▶ **Kutipan pilihan**:

26 Juni 2011, itulah hari terakhir aku bertemu dengannya. Bersama beberapa teman aku kembali mengunjunginya di daerah Senen. Saat itu, Bapak sudah tidak lagi tidur di atas kasur di atas lantai, tapi seorang senior membantu Bapak dengan memberikan tempat tidur rumah sakit. Saat itu, Bapak terlihat lebih segar dari sebelumnya. Matanya pun tidak lagi terpejam, walaupun terkadang tatapan matanya masih terlihat kosong. Tapi, senyum Bapak belum kembali. Kami terus mengajak Bapak mengobrol, bercerita tentang segalanya. Ditemani Ibu Yuli, kami menikmati perbincangan hangat di siang itu. Alhamdulillah, di hari itu, kami kembali mendengarkan suara Bapak. Bapak menjawab "ya" dan "tidak" atas pertanyaan yang kami tanyakan. Tidak kusangka, itu adalah kata-kata terakhir yang kudengar dari seorang pendidik yang sangat kami sayangi itu.
Hari ini, 29 Ramadhan 1432 H, 29 Agustus 2011. Aku dikejutkan dengan berita duka dari temanku. Ya, Bapak sudah pulang. Kembali ke Allah, mendahului kami. Rasa sedih ini tidak bisa lagi kubendung, baru saja aku berniat untuk menanyakan kabar Bapak ke Ibu Yuli. Sebetulnya, rencana ini sudah ada di benakku sejak awal Ramadhan. Ada harapan dalam hatiku, bahwa Ramadhan akan meningkatkan kondisi kesehatannya. Namun, ternyata Bapak lebih dulu memberikan kabar kepergiannya kepadaku.

(Butir data)
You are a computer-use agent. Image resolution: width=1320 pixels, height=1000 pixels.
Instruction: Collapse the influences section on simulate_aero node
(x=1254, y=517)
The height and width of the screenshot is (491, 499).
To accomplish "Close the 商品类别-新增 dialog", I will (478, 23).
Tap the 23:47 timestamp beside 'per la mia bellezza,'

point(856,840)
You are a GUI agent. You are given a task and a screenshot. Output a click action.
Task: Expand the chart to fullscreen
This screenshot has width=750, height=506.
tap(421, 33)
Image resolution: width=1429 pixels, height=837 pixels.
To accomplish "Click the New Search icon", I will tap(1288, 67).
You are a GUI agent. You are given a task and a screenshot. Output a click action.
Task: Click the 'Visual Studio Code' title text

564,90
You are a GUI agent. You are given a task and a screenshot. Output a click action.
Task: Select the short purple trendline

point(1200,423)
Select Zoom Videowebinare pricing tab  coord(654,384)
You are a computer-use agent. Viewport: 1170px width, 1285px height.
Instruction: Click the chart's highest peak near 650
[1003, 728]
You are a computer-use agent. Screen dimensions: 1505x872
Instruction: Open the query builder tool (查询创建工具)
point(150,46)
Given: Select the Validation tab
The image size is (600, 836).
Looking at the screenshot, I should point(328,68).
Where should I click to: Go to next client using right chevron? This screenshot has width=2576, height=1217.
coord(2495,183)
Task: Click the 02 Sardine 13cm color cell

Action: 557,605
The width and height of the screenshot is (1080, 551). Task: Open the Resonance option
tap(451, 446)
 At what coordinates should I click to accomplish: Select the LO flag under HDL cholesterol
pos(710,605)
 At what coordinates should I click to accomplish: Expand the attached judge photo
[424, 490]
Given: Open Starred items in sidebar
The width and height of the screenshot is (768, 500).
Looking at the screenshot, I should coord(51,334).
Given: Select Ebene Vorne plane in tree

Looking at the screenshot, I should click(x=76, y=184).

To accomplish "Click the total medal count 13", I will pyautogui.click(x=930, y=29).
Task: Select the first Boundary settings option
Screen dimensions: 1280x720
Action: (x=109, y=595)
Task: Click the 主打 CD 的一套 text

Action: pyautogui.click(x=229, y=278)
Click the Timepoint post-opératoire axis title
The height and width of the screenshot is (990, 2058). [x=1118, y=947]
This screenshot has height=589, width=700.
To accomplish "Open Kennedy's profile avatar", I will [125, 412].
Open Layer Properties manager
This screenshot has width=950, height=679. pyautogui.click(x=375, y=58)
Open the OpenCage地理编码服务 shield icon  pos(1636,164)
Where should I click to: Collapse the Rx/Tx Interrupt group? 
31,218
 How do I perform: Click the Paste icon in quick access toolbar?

▶ **Latihan singkat A**:
Salin bagian kutipan pilihan tanpa mengubah apa pun, mulai dari "26 Juni 2011, itulah" terus sampai "kami sayangi itu.".
▶ **Latihan singkat B**:
Menurut kutipan pilihan, di daerah mana Bapak dikunjungi pada 26 Juni 2011?

▶ **Jawaban benar A**:
26 Juni 2011, itulah hari terakhir aku bertemu dengannya. Bersama beberapa teman aku kembali mengunjunginya di daerah Senen. Saat itu, Bapak sudah tidak lagi tidur di atas kasur di atas lantai, tapi seorang senior membantu Bapak dengan memberikan tempat tidur rumah sakit. Saat itu, Bapak terlihat lebih segar dari sebelumnya. Matanya pun tidak lagi terpejam, walaupun terkadang tatapan matanya masih terlihat kosong. Tapi, senyum Bapak belum kembali. Kami terus mengajak Bapak mengobrol, bercerita tentang segalanya. Ditemani Ibu Yuli, kami menikmati perbincangan hangat di siang itu. Alhamdulillah, di hari itu, kami kembali mendengarkan suara Bapak. Bapak menjawab "ya" dan "tidak" atas pertanyaan yang kami tanyakan. Tidak kusangka, itu adalah kata-kata terakhir yang kudengar dari seorang pendidik yang sangat kami sayangi itu.

▶ **Jawaban benar B**:
Di daerah Senen.